Perguntem às crianças.


  Q
uando a dúvida estiver presente. Quando a esperança que gerou um sonho estiver a caminho da extinção, pergunte às crianças qual o melhor caminho.

Por óbvio que não será uma pergunta verbal, mas apenas um ato de observar. Lembrar com elas como já fomos um dia.

Observá-las nos dá o mapa do caminho necessário, para nos levar de volta até o tempo em que éramos destemidos realizadores. Essa simples observação nos coloca em contato com a criança negligenciada dentro de nós.

Um retorno à nossa mágica fantasia, o lado lúdico da vida, que nos tornava cegos para os resultados negativos de nossas tentativas. A serena certeza de que tudo daria certo afinal. E geralmente dava.

Quando cortamos o nosso “cordão umbilical” com nossas origens, castramo-nos de nosso poder realizador. Tornamo-nos escravos das dúvidas na travessia de um imenso deserto de incertezas.

Não oramos mais no silêncio de nossa alma, pois viajamos para fora dela na busca das ilusões oferecidas pelos oportunistas. Perdemo-nos de nós. Órfãos de si mesmos.

Quando deixamos que fosse sufocada nossa imaginação, tornamo-nos suicidas em potencial. Quando aceitamos as imagens prontas, sem criarmos nós mesmos nossas próprias imagens, ficamos cegos para as verdades tão bem reconhecidas pelas crianças. Pois não devemos esquecer que a criança vê o que é, não o que pareça ser.

Mesmo que apenas um por cento do mundo imaginado salte para a realidade, já terá valido a pena.

Com certeza será mais importante que os noventa e nove por cento  que se perderam no tempo. Essa é a mágica da vida que conta uma dádiva e relega ao esquecimento as desgraças.

A rapidez com que a criança esquece seus infortúnios, é uma das lições que recordaremos dentro de nós. Éramos assim, mágicos, mas andamos esquecidos de nós. Precisamos lembrar como é um sorriso com as faces ainda úmidas pelas lágrimas.

O toque, o carinho da mãe ou do pai, precisa ser resgatado, para que seja possível o carinho com o irmão, mesmo aquele que não nasceu na mesma família.  O medo nos tem tornado estéreis para o carinho. A pressa nos tem levado para longe, cada dia mais, do amor.

Assim, o que era motivo de prazer, tornou-se razão para vergonha. A superficialidade do rápido, do instantâneo, faz com que a verdadeira felicidade só seja reconhecida no passado.

Por quê não no presente?

Os infelizes que ditaram as novas normas que regem a busca pelo supérfluo, são meros loucos iludidos pela distorção do viver aqui e agora. Fazer isso legitimamente, jamais será viver na superficialidade, mas ao contrário, com uma profunda e sincera participação do ser.

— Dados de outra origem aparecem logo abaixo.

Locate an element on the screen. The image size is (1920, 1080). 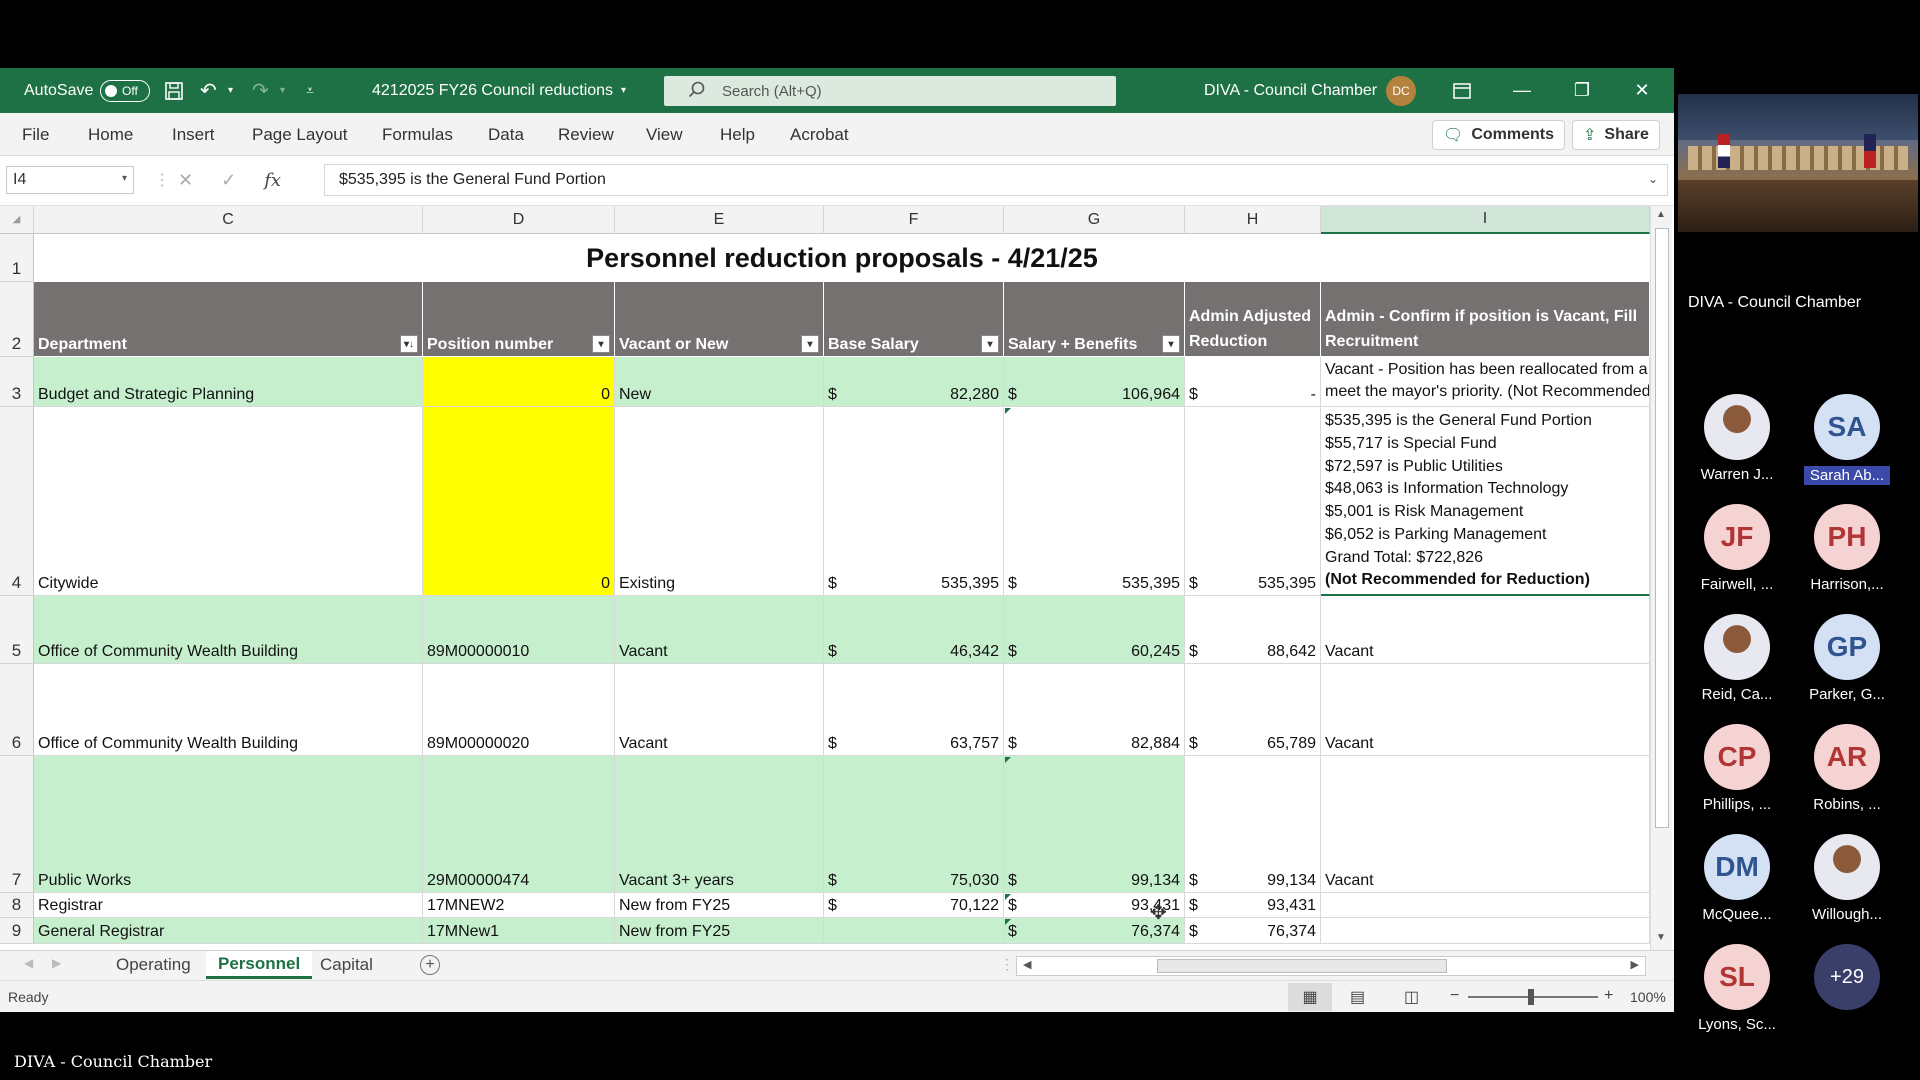
enter-icon: ✓ is located at coordinates (228, 180).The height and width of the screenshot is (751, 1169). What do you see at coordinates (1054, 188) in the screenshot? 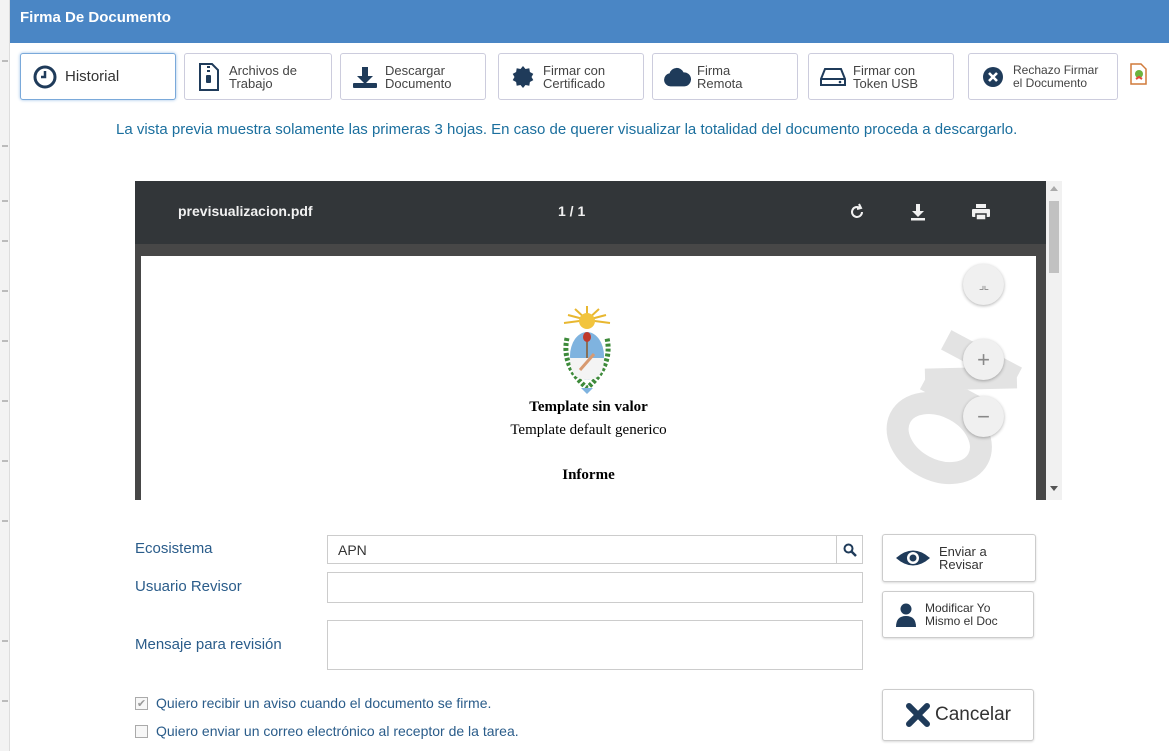
I see `scroll-up-arrow` at bounding box center [1054, 188].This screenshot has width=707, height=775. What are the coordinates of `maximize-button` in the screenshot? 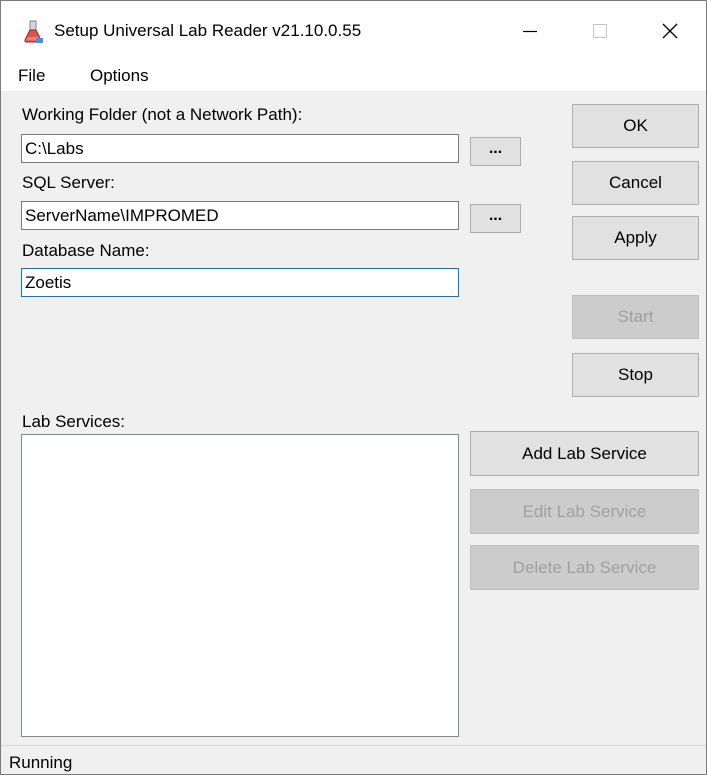 It's located at (600, 31).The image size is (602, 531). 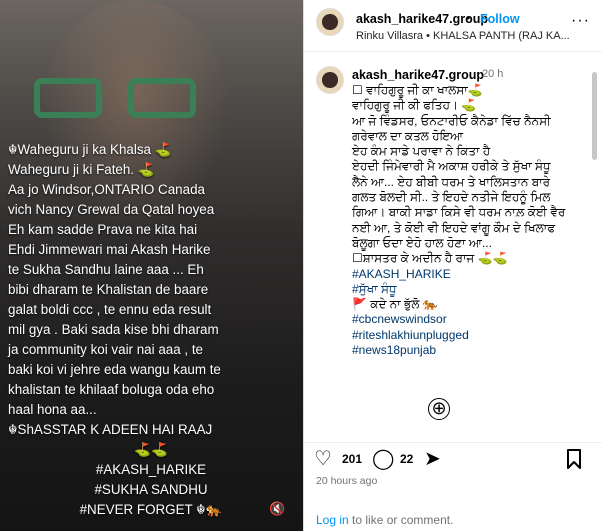 I want to click on caption-username: akash_harike47.group, so click(x=418, y=75).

Por isso, quando tudo parecer complexo demais, confuso demais, pergunte às crianças.

Se observar com sinceridade, poderá ver a si mesmo, brincando no meio delas.  E a criança que existe dentro de você, jamais voltará a ficar de mal contigo.

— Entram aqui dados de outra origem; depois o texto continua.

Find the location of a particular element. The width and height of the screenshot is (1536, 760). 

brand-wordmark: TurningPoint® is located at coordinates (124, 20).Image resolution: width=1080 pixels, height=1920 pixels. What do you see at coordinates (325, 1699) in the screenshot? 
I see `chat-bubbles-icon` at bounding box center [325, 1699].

E saberás que isso ocorreu, quando se descobrir olhando para um jardim sem pressa. Quando perceberes que as mãos tocadas transmitem algo mais que contato físico. As horas e os dias não serão mais como uma condenação a viver por viver, ou, em outras palavras, permanecer morto durante a vida.

Deixa que o túmulo te espere, não corra para ele. Antes, respire fundo e sinta o aroma e o “sabor” do vento. A vida, entrando e saindo em forma de ar.

Ouça todos os sons, mas, principalmente, a qualidade mágica do silêncio. Aquiete-se para que sua criança brinque.

Pois no fundo, no fundo, a vida é um imenso parque infantil e as únicas coisas que a desequilibra, às vezes, são os atos praticados pelos adultos.  Nenhuma criança até hoje começou uma guerra, idealizou a bomba atômica ou patrocinou a miséria.

A ilusão de que todos os dias são iguais é uma conclusão falsa, cada novo dia é uma nova e desafiadora aula. Muitos brinquedos jazem espalhados por ai. Brinque um pouco. Isso faz um bem enorme à velha e esquecida alma, lá dentro.

Como fazer isso?  Pergunte às crianças!